China lowers growth target, ups military budget to defy slowing economy

China’s Premier Li Keqiang unveiled a lower growth target, increased the defence budget and pledged tighter environmental controls as he opened parliament’s annual session in Beijing on Thursday. The country’s growth target of about 7 per cent is down from last year’s 7.5 per cent, but in line with efforts to create a “moderately prosperous society,” said Premier Li Keqiang. China’s national defence budget will grow 10.1 per cent in 2015, the lowest increase in five years. Beijing plans to raise its military spending to $141.4 billion, according to a budget report to be submitted to the annual session of the National People’s Congress (NPC), the Communist-controlled legislature. Last year’s increase was 12.2 per cent, official data showed. Analysts believe China’s actual military spending is significantly higher than publicised, with the Pentagon estimating it at between $135 billion and $215 billion in 2012.

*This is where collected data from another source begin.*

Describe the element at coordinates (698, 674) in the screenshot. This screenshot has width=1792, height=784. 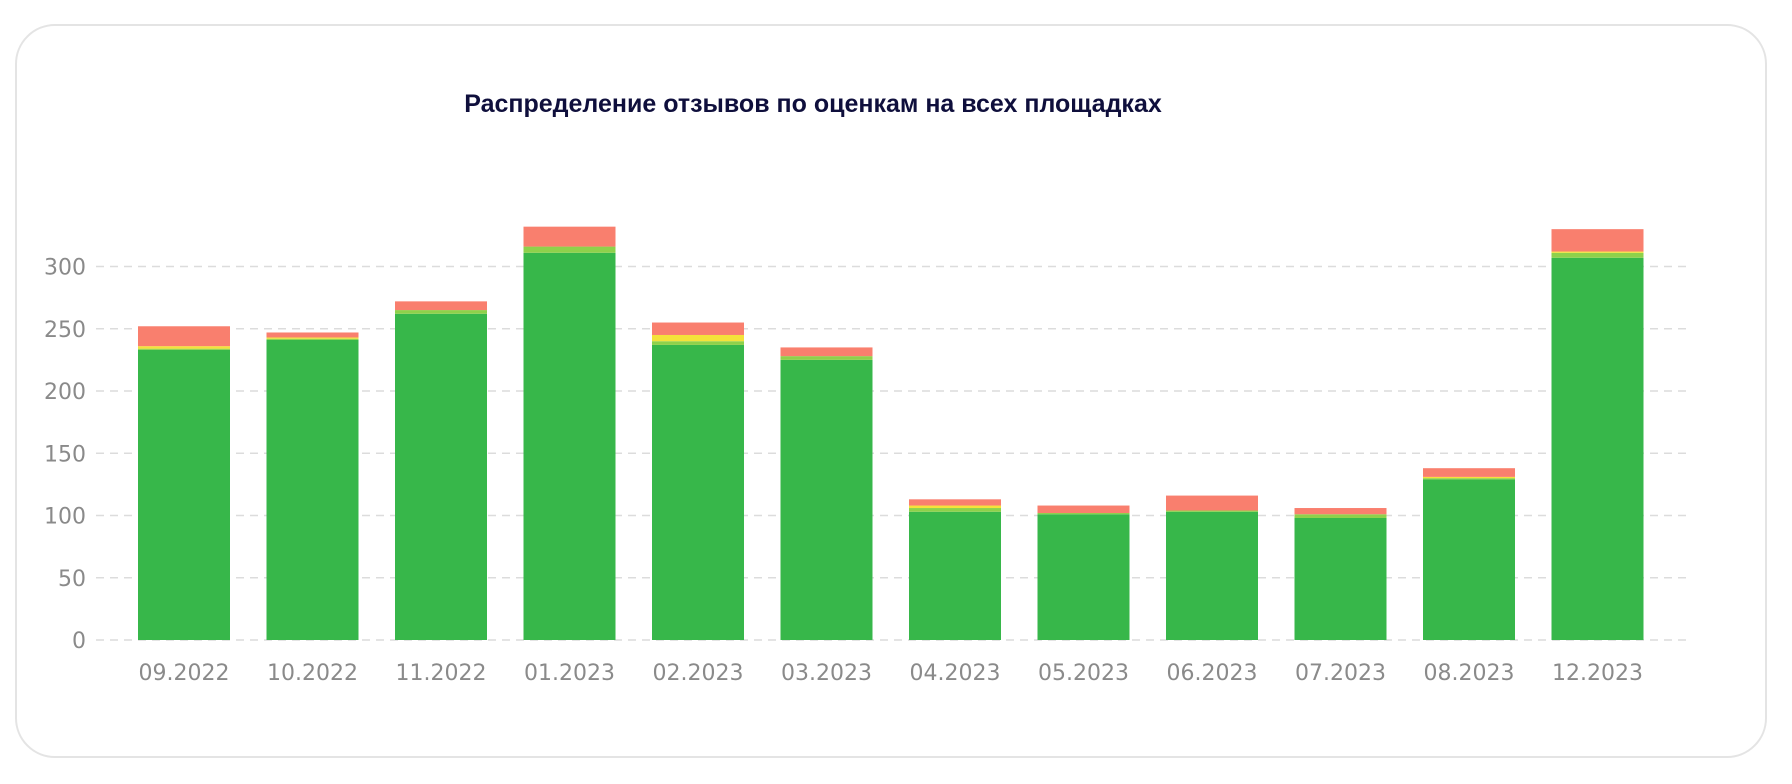
I see `x-tick-label: 02.2023` at that location.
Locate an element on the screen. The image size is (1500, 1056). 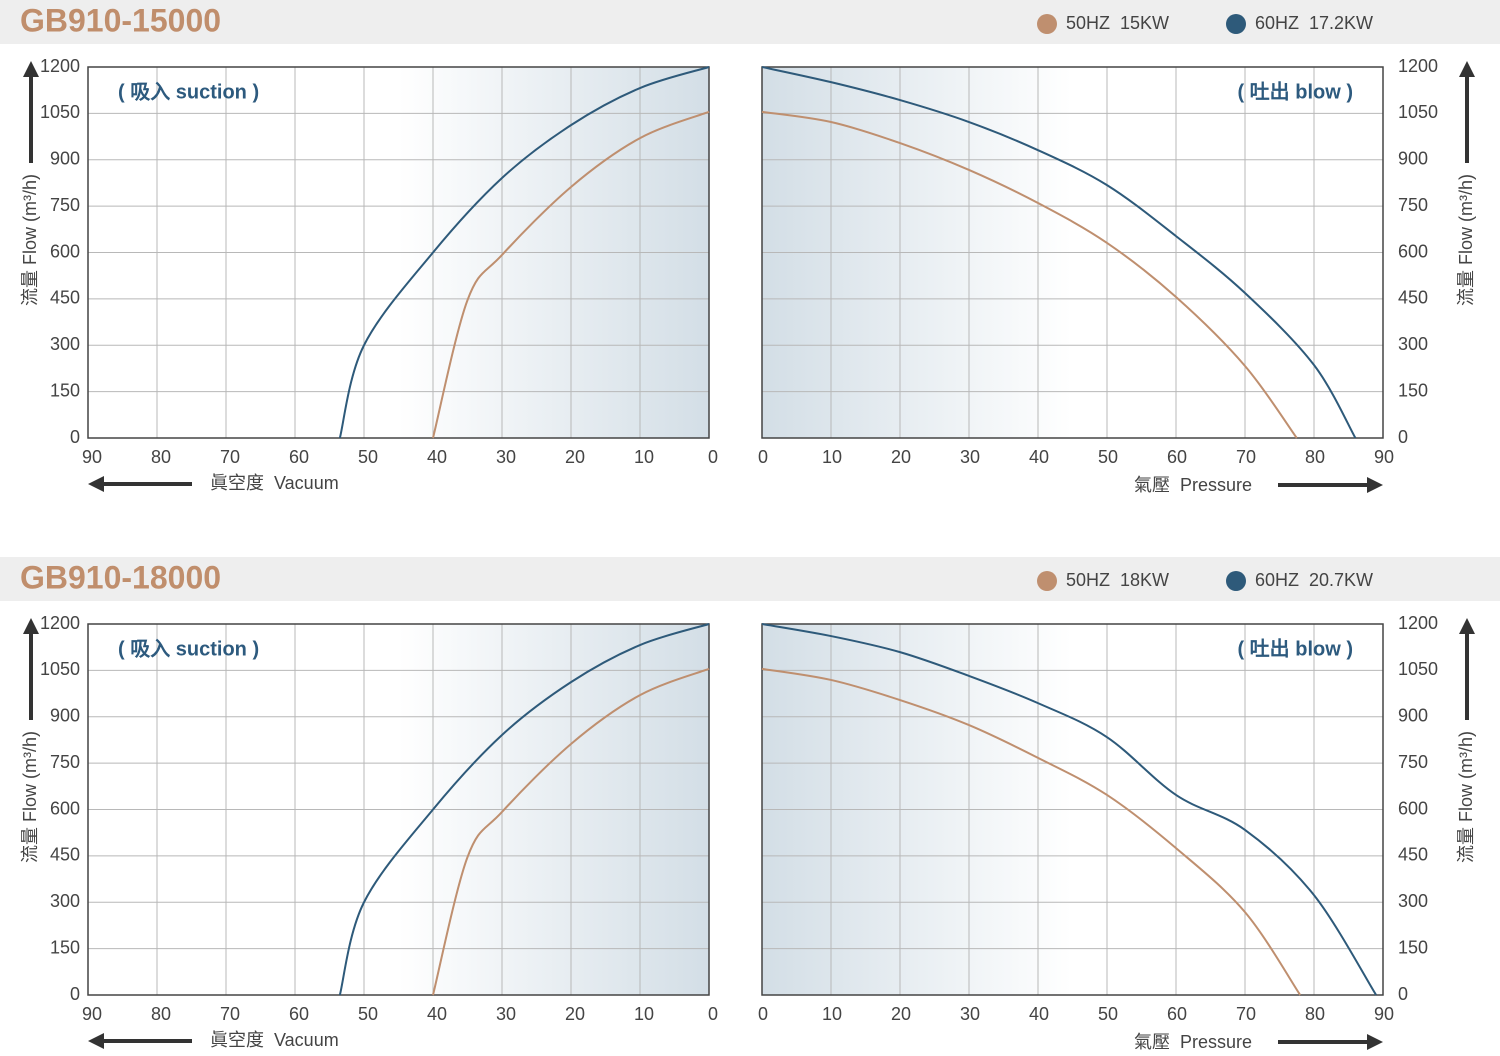
legend-label: 50HZ 18KW is located at coordinates (1118, 580).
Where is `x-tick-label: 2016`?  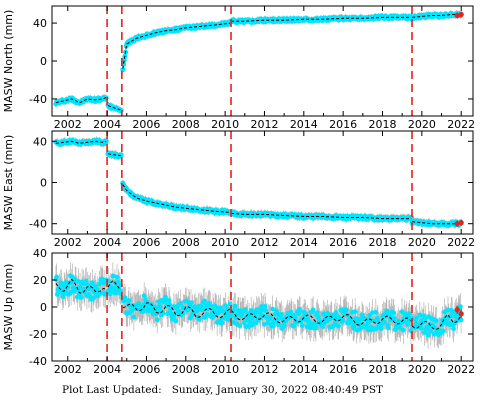
x-tick-label: 2016 is located at coordinates (343, 370).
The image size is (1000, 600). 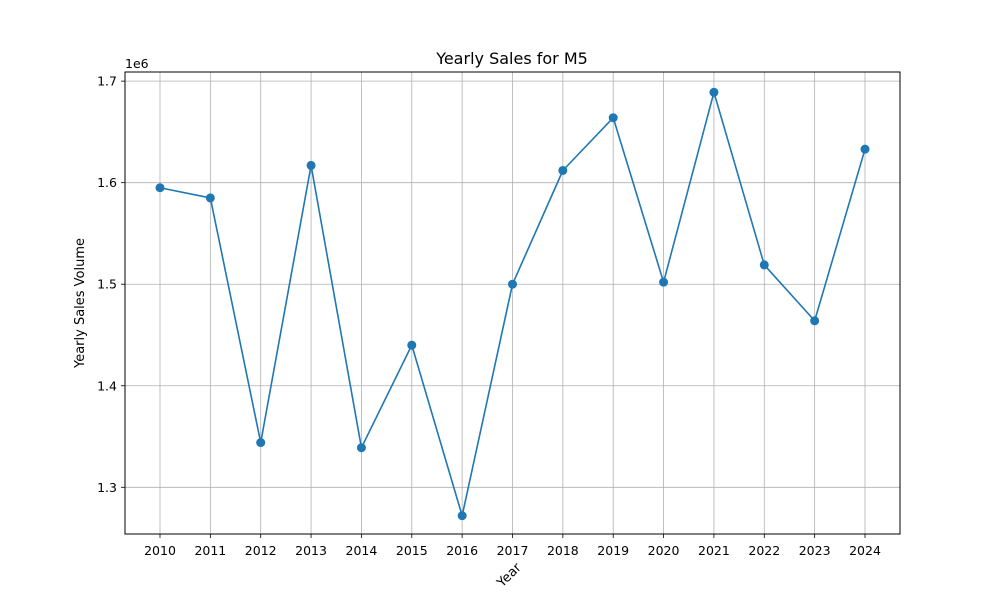 What do you see at coordinates (107, 182) in the screenshot?
I see `y-tick-label: 1.6` at bounding box center [107, 182].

We must keep to the Party’s goal of strengthening the armed forced under the new conditions. [We must] uphold the fundamental principle of the party’s absolute leadership over the armed forces.

Opening speech

Li promised to give entrepreneurs and foreign investors a bigger role in an economy that after three decades of market-oriented reforms still is dominated by government-owned banks, oil producers and other companies. Li also promised to cut pollution that is choking China’s cities and improvements in a range of other social areas, including education and poverty alleviation. The government aims to reduce carbon intensity, or emissions per unit of economic output, by 3.1 per cent and will cut emissions of sulfur dioxide and other pollutants, Li said. In the countryside, authorities will try to bring electricity to the homes of the remaining 200,000 people who still lack it, the premier said.